[RECORD EXTRACTS]:
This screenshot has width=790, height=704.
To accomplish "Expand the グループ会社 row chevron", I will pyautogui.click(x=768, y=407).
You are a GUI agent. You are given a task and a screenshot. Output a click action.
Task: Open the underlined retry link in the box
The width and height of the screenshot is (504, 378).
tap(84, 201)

--

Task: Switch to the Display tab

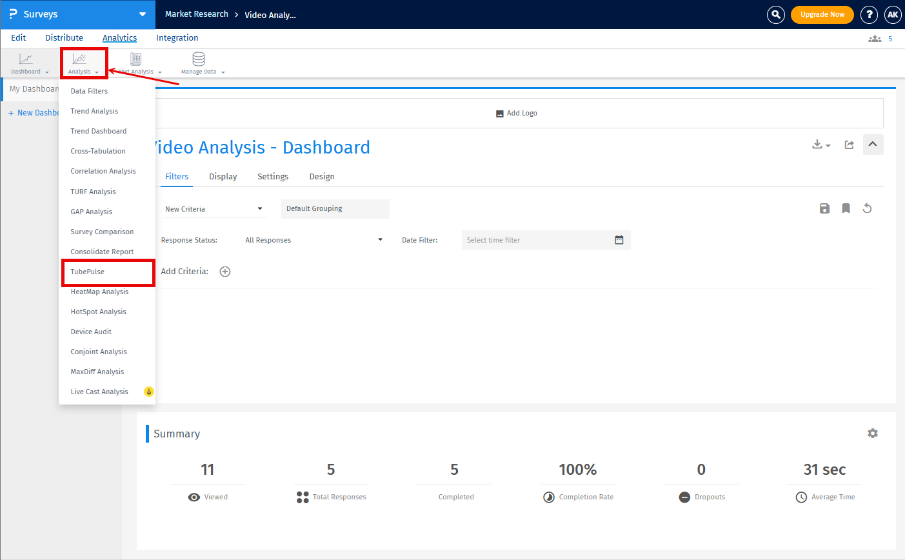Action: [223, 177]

[WHAT IS REQUIRED]: Look over the records above and filter for each line with the word "click".

[RESPONSE BOX]:
To accomplish "Expand the グループ会社 row chevron", I will pyautogui.click(x=768, y=407).
You are a GUI agent. You are given a task and a screenshot. Output a click action.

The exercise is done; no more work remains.